You say to yourself “Of course not”, but are your employment activities inline with this belief?
The Age Discrimination in Employment Act (ADEA) was passed nearly 50 years ago yet the Congressional Statement of Findings and Purpose are still applicable today:
(a) The Congress hereby finds and declares that-
(1) in the face of rising productivity and affluence, older workers find themselves disadvantaged in their efforts to retain employment, and especially to regain employment when displaced from jobs;
(2) the setting of arbitrary age limits regardless of potential for job performance has become a common practice, and certain otherwise desirable practices may work to the disadvantage of older persons;
(3) the incidence of unemployment, especially long-term unemployment with resultant deterioration of skill, morale, and employer acceptability is, relative to the younger ages, high among older workers; their numbers are great and growing; and their employment problems grave;
(4) the existence in industries affecting commerce, of arbitrary discrimination in employment because of age, burdens commerce and the free flow of goods in commerce.

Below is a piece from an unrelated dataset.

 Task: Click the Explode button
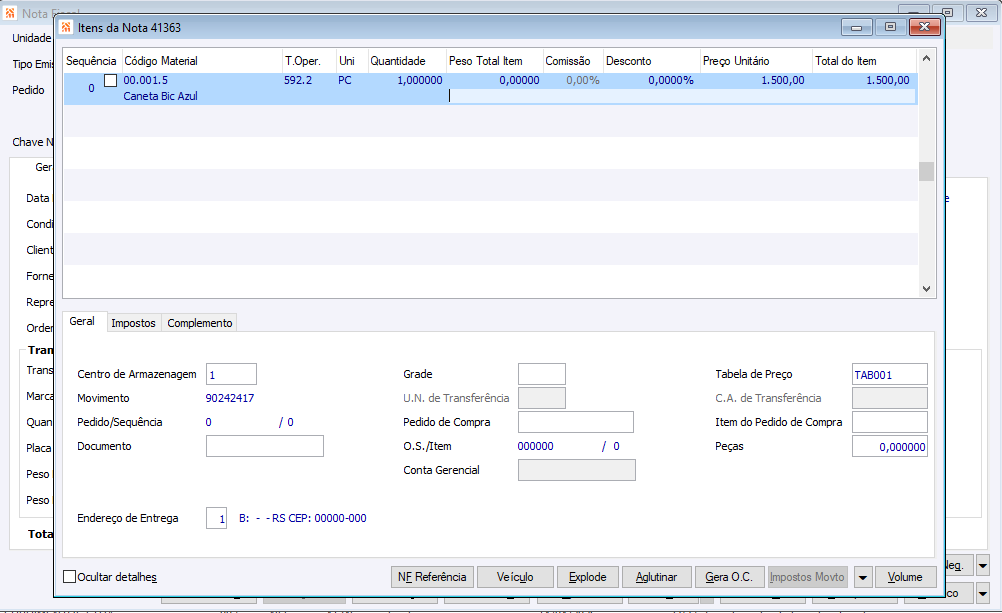588,577
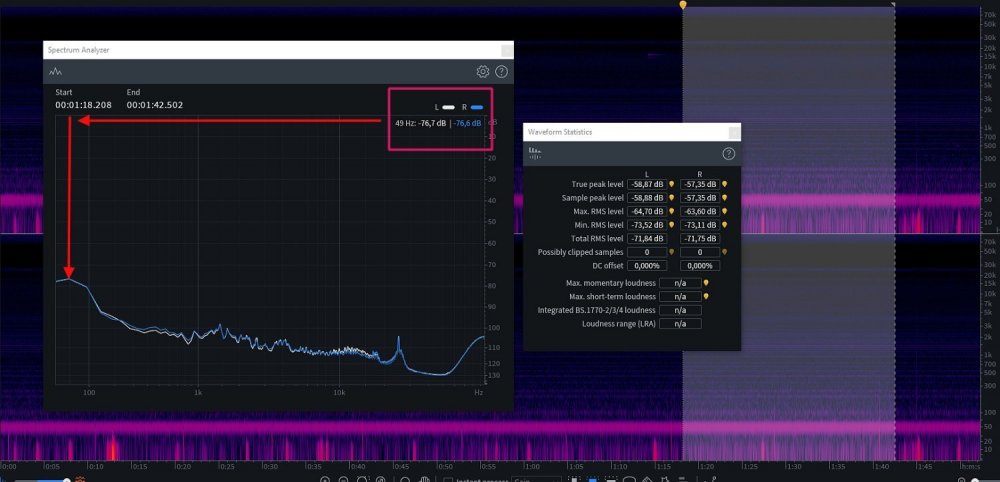This screenshot has width=1000, height=482.
Task: Click the Max. momentary loudness marker pin
Action: [x=706, y=283]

(b) It is therefore the purpose of this chapter to promote employment of older persons based on their ability rather than age; to prohibit arbitrary age discrimination in employment; to help employers and workers find ways of meeting problems arising from the impact of age on employment.
The ADEA applies to workers that are 40 or older – with increased longevity and that older workers want to remain in the workforce – 40 seems to be a very young age.
Recruitment & placement is probably the area most likely to run afoul of the ADEA. Consider these:
- Where are you focusing your recruitment budget? Is it college campuses or on Facebook?
- What language are you using in your job postings? For example, ‘digital native’ is a term most likely to be associated with a younger worker
- What do you ask for experience? Should you be using three to five years or at least three years?
- Do you ask for school graduation dates?
These are just a few of the common errors I see from small businesses – while unintentional they still have the same negative impact on older workers.
What are some examples you have seen that may be considered age discrimination? Are there grey areas that you would like guidance on?